Il settore sanitario è colpito in modo diffuso, dal nord al sud d’Italia, da criticità senza precedenti. “La vertenza sanità continuerà con altri scioperi”, hanno annunciato i sindacati che si sono mobilitati con particolare intensità negli ultimi mesi dell’anno, e che certamente continueranno a denunciare l’immobilismo della politica.
Gli ospedali sono in ginocchio, ma attualmente il settore più colpito appare quello dell’emergenza-urgenza. I pronto soccorso sono sempre più affollati, con picchi di affluenza che superano i 200 pazienti al giorno. Questa è la cruda realtà che attualmente stanno affrontando le strutture sanitarie italiane. Le regioni più colpite includono Lombardia, Piemonte, Lazio, Campania, Puglia, Calabria, Toscana e Sicilia, tutte alle prese con una drammatica carenza di posti letto e personale.

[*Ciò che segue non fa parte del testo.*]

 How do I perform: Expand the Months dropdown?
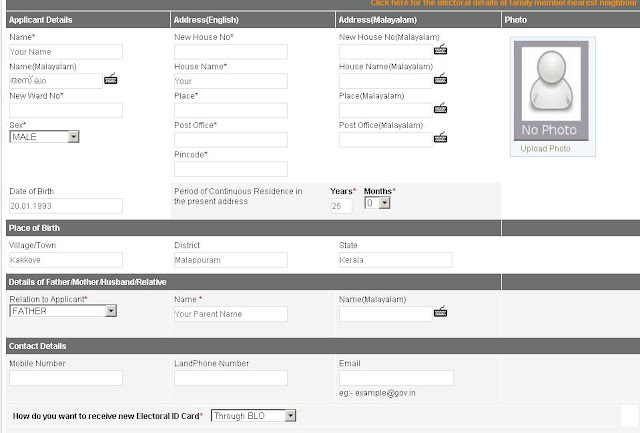click(377, 203)

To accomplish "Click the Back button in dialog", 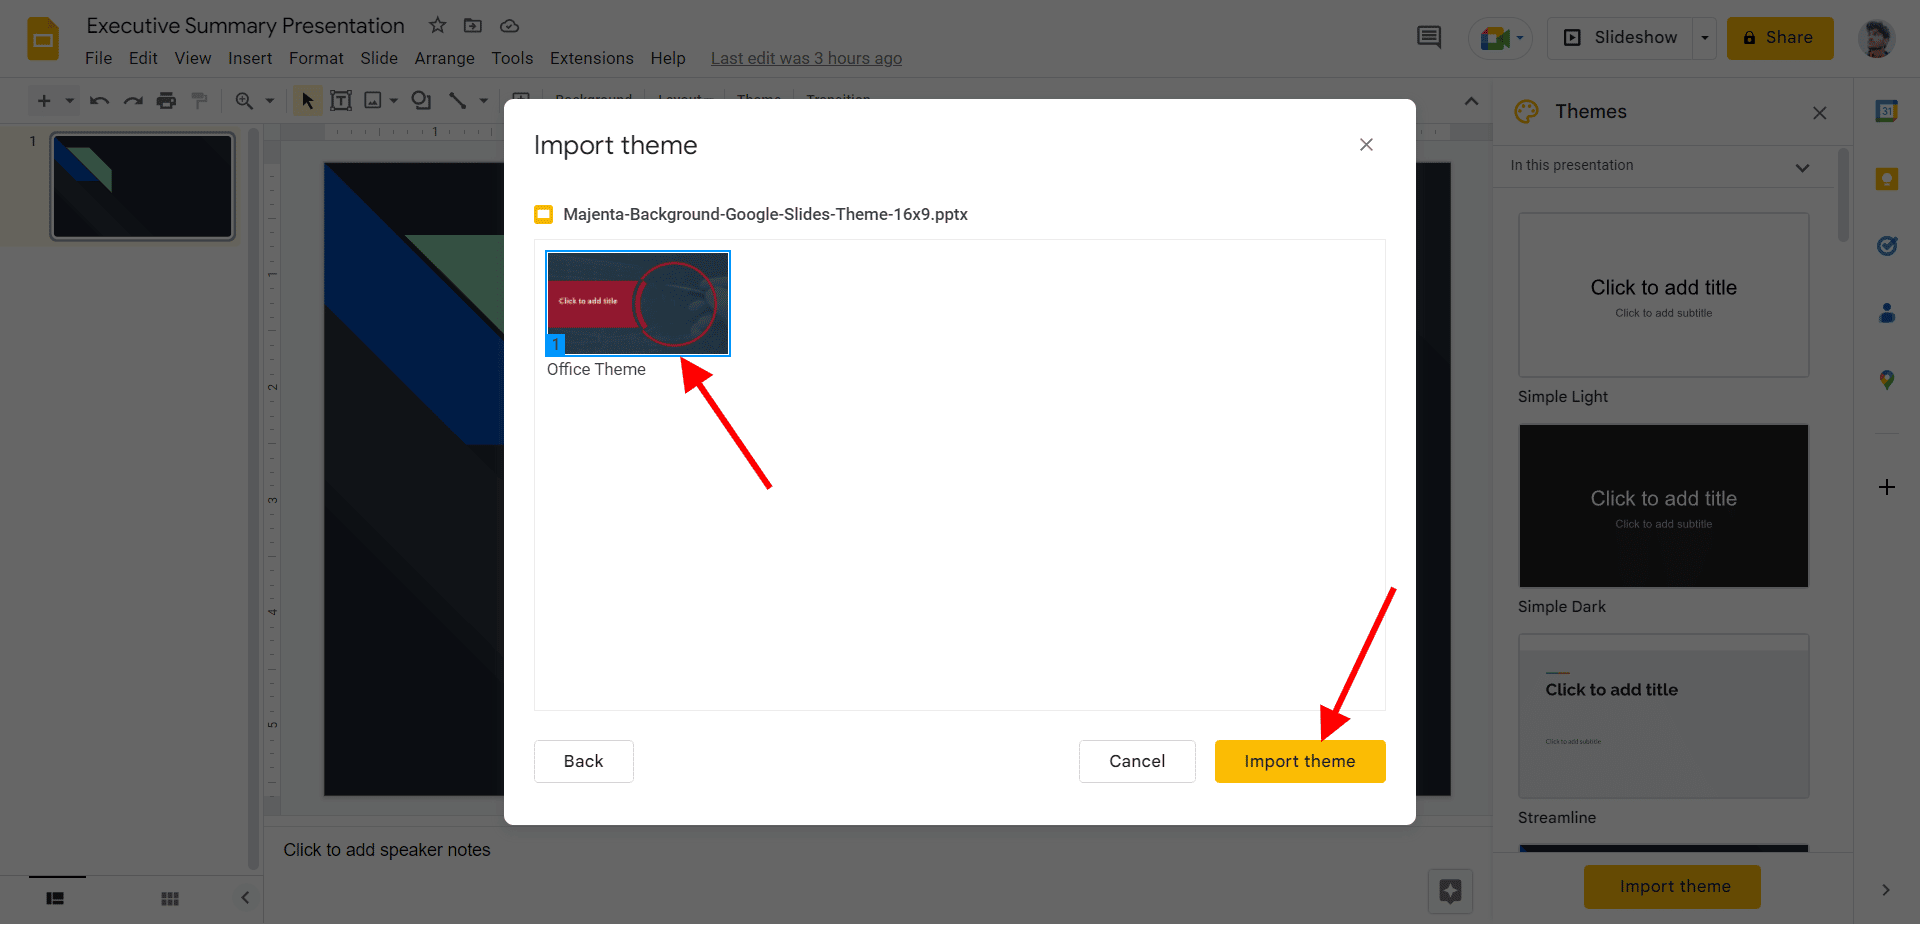I will pos(583,761).
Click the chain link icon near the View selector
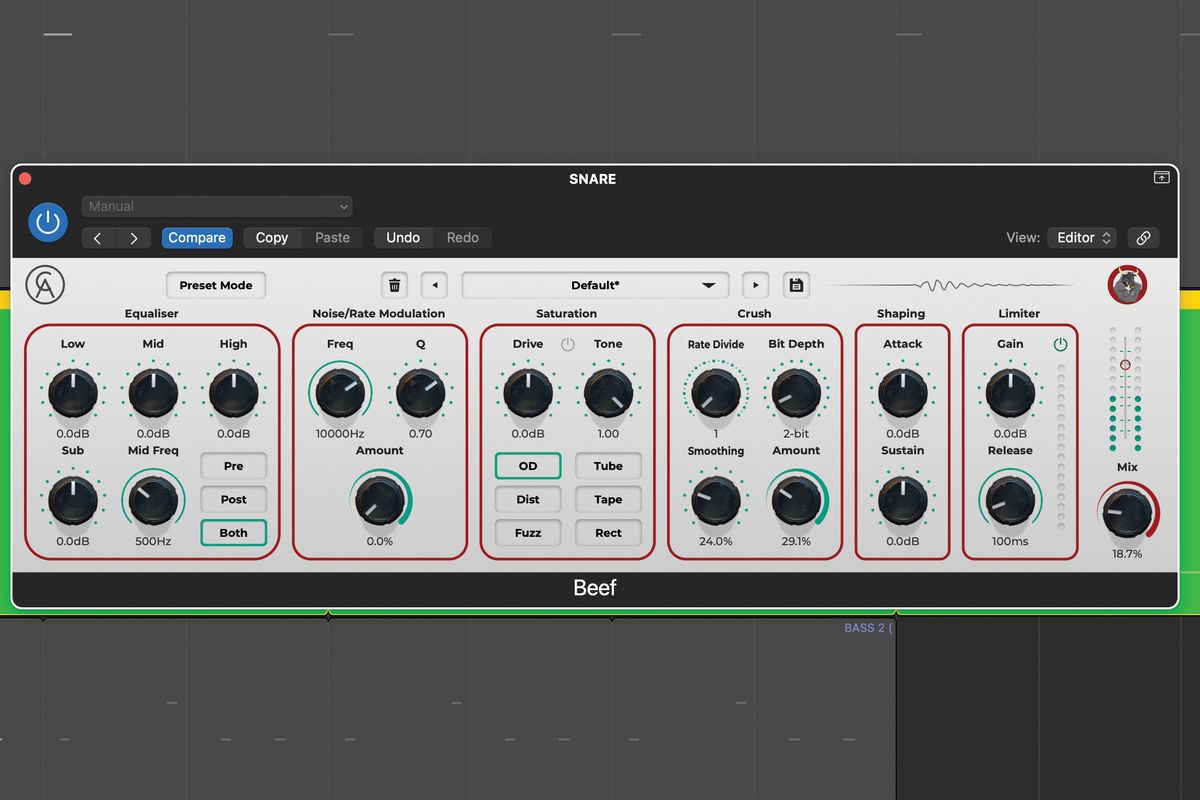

La situazione nei pronto soccorso in Italia
Lo stato dell’arte dei Pronto Soccorso italiani tracciato dall’Osservatorio Nazionale permanente della Società italiana di emergenza Urgenza (Simeu) è a dir poco preoccupante. Ogni anno i medici di pronto soccorso degli ospedali pubblici nazionali effettuano 4 milioni e mezzo di visite in più rispetto agli standard nazionali definiti dalle società scientifiche. Il 22% del totale delle visite mediche di pronto soccorso supera quindi il normale carico di lavoro dei professionisti dell’emergenza.
Ogni medico dovrebbe eseguire ogni anno al massimo 3.000 visite, che invece sfiorano i 4.000 per ciascun professionista. Un fenomeno preoccupante, che è la prima conseguenza della carenza di personale. I medici a tempo indeterminato nei pronto soccorso italiani sono 5.800 mentre, in base alle piante organiche delle aziende sanitarie, ne servirebbero oltre 8.300; i precari sono circa 1.500. Mancano quindi all’appello più di mille medici di pronto soccorso.
Un’insufficiente copertura dei turni necessari da parte del personale in organico genera invece l’attuale difficoltà di gestione. Nel 54% dei PS sono presenti contratti atipici. Nel 48% dei PS operano dirigenti medici provenienti da altri reparti dell’ospedale in regime di prestazione aggiuntiva. Nel 32% dei PS operano specializzandi di Medicina Emergenza-Urgenza (MEU). Nel 29% dei PS, infine, operano specializzandi non appartenenti al comparto dell’emergenza.. Dall’analisi effettuata da Simeu appare evidente che le soluzioni adottate sinora producono una frammentazione estrema del personale all’interno delle strutture, generando enormi difficoltà e stress per gli stessi professionisti sanitari.
Il grande esodo e il punto di “non ritorno” sempre più vicino
I pronto soccorso registrano un afflusso massiccio con pazienti che, in molti casi, devono attendere anche 24 ore per un esame o una visita. In altri casi, invece, i pazienti rimangono in attesa – anche per giorni – di posti letto nei reparti. Una conseguenza ineluttabile se si pensa che negli ultimi 20 anni i posti letto sono diminuiti del 32%: gli ospedali italiani ne hanno 3 ogni 1000 abitanti, la Germania, ad esempio, ne ha 9. I professionisti rimasti in prima linea affrontano sfide crescenti, con infermieri e medici che, come il resto della popolazione, si ammalano, aggravando ulteriormente la situazione. Tanti altri, invece, prendono la palla al balzo e sfruttano la prima possibilità per lasciare i pronto soccorso.
Dai dati raccolti dalla Società Italiana di Emergenza Urgenza, negli ultimi 12 mesi hanno abbandonato i pronto soccorso 1.033 medici, di cui il 70% dimessi, pensionati, passati a medicina generale o al privato, e il 30% trasferiti ad altro reparto ospedaliero. I nuovi ingressi degli ultimi 12 mesi sono 567. Il bilancio tra fuoriusciti e nuovi ingressi è negativo per il 45%, per cui solo il 55% viene sostituito. I dirigenti medici mancanti rispetto al necessario sono oggi 4mila, pari al 40% del fabbisogno nazionale.